Die Sons Of Raphael sind die Brüder Ronnell und Loral Raphael, die sich zwar äußerlich unterscheiden mögen, aber inhaltlich eine homogene Masse bilden, wenn es darum geht zu definieren, welche Bestandteile interessante Musik beinhalten sollte. Dadurch erinnern sie an Ron und Russell Mael von den Sparks. Die Lieder der Sons Of Raphael dürfen gerne ungewöhnlich, bizarr oder verlockend anders sein. Hauptsache ist, sie sorgen für Erstaunen, beeindrucken nachhaltig und regen an oder sogar auf.
Die besten und skurrilsten Geschichten schreibt immer noch das wahre Leben: Die Entstehung von "Full Throated Messianic Homage" hat unglaubliche sieben Jahre voller Irrungen und Wirrungen mit allerlei richtungsweisenden Ereignissen gedauert. So spülte eine zufällige Wette auf ein NBA-Spiel soviel Geld in die Kasse, dass sich die Brüder ein 35-köpfiges Begleitorchester samt Chor für die Studioaufnahmen leisten konnten. Das war ein entscheidendes Plus für die Verwirklichung ihrer komplexen Sound-Vorstellungen.

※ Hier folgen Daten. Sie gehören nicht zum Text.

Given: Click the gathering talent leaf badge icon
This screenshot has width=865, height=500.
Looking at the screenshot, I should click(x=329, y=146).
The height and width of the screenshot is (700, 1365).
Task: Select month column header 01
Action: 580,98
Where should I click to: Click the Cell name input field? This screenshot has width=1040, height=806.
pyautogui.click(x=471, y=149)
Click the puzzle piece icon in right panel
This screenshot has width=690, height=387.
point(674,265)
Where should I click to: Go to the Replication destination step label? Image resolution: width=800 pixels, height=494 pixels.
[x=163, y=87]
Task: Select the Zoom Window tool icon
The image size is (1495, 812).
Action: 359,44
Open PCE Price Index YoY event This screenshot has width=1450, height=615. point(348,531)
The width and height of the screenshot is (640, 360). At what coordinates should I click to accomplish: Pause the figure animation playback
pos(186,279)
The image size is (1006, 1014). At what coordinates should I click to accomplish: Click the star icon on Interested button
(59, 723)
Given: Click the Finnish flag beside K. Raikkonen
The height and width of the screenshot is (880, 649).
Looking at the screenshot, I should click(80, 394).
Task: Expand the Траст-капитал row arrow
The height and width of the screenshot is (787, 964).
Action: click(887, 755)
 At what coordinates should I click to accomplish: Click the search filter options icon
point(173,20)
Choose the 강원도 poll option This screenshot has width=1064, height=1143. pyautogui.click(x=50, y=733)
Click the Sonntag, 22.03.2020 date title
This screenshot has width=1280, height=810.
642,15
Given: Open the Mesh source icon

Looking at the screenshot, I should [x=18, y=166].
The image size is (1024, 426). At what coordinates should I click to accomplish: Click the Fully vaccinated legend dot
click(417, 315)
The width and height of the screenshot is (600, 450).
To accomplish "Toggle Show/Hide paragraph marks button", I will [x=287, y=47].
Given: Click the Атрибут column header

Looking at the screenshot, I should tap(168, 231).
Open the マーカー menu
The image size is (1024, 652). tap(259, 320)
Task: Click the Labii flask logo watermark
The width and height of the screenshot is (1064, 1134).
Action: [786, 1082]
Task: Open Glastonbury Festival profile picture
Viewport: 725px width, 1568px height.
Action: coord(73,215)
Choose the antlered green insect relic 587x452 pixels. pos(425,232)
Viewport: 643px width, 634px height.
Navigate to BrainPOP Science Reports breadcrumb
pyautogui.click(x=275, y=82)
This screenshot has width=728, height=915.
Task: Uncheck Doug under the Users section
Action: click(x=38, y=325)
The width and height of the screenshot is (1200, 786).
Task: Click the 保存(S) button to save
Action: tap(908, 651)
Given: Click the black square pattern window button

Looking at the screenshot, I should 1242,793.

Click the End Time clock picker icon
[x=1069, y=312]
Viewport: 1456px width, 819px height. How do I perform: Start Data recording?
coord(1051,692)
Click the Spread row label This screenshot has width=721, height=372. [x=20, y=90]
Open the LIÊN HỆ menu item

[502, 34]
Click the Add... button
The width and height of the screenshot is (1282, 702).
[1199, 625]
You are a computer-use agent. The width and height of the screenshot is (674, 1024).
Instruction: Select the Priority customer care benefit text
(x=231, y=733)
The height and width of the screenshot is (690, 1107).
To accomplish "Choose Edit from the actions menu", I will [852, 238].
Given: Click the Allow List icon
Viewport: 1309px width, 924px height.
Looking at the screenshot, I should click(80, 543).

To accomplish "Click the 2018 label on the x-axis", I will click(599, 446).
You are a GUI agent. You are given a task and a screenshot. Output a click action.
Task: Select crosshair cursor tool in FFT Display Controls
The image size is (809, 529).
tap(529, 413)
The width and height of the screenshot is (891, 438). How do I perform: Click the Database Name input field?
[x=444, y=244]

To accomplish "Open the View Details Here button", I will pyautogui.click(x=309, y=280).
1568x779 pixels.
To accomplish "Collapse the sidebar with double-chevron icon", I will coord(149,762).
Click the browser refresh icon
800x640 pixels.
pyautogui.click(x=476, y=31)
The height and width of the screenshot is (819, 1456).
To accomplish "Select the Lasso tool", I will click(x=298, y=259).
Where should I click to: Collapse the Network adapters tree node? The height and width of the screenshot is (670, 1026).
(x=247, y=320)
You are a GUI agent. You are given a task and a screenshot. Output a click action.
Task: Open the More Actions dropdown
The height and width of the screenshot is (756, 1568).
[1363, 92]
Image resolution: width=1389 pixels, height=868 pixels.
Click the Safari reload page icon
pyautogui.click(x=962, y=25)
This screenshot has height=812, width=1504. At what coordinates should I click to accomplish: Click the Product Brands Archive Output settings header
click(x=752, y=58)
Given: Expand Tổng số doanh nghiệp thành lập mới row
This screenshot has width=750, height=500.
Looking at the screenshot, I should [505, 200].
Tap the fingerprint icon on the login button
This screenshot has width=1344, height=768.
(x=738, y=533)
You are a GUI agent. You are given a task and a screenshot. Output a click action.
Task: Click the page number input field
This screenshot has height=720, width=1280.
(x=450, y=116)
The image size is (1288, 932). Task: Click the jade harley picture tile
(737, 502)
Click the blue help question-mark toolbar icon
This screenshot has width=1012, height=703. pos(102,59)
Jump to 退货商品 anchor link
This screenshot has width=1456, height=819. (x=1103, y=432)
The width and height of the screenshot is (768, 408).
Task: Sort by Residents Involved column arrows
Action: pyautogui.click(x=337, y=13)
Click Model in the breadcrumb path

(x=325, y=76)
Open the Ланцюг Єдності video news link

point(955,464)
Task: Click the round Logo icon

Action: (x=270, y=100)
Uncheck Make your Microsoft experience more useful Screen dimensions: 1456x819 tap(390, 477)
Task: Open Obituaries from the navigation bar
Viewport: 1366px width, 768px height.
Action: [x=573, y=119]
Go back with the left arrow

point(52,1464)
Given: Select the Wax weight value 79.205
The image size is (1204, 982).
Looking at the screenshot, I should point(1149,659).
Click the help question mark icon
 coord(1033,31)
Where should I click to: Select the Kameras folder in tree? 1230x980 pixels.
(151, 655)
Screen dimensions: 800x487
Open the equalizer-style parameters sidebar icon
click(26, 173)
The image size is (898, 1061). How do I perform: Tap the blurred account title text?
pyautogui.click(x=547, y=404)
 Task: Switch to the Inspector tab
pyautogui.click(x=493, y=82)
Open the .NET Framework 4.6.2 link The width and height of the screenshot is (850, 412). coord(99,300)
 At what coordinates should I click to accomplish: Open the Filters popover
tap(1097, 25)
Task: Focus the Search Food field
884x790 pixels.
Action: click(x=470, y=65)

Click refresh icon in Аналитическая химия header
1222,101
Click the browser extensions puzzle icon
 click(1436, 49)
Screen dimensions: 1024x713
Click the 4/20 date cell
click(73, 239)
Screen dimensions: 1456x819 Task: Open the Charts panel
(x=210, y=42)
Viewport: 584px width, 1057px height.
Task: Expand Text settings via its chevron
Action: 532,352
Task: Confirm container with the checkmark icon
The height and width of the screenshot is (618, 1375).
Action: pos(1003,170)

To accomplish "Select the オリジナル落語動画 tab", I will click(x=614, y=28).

Mit dieser Verstärkung im Rücken beginnt "Revolution" wie eine religiöse Messe, bevor eine geschlechtlich nicht eindeutig zuordenbare Stimme mit einem Disco-Beat im Gepäck das geistliche Klima plötzlich auflöst und die Tanzfläche in den Mittelpunkt des Geschehens rückt. Dieser Zustand ist allerdings nicht von Dauer, denn das Wechselbad der Gefühle wiederholt sich ständig. Es klingt, als würden die feierlaunigen Pet Shop Boys ihren ausgelassenen Electro-Pop gegen den vertrackten, barocken Art-Pop-Sound eines Van Dyke Parks verteidigen müssen. Manchmal hört es sich auch an, als wäre der Gesang aus einem entfernten Nachbarraum dazu gespielt worden. Ein munter pfeifendes Theremin verbreitet zum Ende hin noch skurrile, gut gelaunte Easy Listening-Space-Age-Sounds. Aus dieser Synthese heraus gelang ein gefälliger, schwungvoller Pop-Song voller Dramatik und schräger Ideen. Ein Widerspruch in sich? Nicht für Ronnell und Loral Raphael.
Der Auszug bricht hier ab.